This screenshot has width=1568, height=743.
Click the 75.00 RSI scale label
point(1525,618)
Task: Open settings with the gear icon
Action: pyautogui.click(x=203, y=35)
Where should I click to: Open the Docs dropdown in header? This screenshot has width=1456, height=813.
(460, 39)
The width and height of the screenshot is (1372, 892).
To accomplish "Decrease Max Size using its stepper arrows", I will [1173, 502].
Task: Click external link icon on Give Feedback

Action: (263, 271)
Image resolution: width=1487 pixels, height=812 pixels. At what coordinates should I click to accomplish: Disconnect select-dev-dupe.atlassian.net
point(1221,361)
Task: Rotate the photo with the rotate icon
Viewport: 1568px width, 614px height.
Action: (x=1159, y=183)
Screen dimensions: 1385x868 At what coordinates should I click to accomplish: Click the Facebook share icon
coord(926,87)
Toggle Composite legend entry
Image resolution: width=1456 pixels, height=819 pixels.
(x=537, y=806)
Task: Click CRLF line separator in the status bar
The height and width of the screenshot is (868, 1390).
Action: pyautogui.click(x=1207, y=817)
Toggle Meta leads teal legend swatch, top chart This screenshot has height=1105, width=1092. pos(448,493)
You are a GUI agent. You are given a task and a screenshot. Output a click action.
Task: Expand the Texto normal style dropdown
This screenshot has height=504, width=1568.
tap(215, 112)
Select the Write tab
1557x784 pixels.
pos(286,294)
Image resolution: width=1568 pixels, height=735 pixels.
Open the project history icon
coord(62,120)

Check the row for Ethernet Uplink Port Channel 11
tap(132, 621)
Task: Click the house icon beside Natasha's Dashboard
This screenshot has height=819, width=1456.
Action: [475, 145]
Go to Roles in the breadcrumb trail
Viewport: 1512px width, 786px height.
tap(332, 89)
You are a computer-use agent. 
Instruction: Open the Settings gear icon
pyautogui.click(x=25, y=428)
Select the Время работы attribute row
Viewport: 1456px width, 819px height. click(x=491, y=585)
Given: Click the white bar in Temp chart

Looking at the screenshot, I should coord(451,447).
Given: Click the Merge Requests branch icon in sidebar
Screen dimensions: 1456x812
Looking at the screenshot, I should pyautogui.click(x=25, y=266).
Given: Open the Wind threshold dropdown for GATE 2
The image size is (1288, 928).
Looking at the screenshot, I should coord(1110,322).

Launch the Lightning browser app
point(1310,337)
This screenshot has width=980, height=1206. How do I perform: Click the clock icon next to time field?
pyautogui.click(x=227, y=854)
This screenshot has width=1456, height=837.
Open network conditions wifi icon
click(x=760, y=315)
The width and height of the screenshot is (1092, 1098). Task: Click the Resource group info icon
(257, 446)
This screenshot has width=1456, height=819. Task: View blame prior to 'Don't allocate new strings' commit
☆ ☆ ☆
Output, unchanged, the lines of the listing above from the first one through the one holding "The width and height of the screenshot is (1372, 892).". Leave out every line after it.

▸ Task result
This screenshot has width=1568, height=743.
Click the 75.00 RSI scale label
point(1525,618)
Task: Open settings with the gear icon
Action: pyautogui.click(x=203, y=35)
Where should I click to: Open the Docs dropdown in header? This screenshot has width=1456, height=813.
(460, 39)
The width and height of the screenshot is (1372, 892).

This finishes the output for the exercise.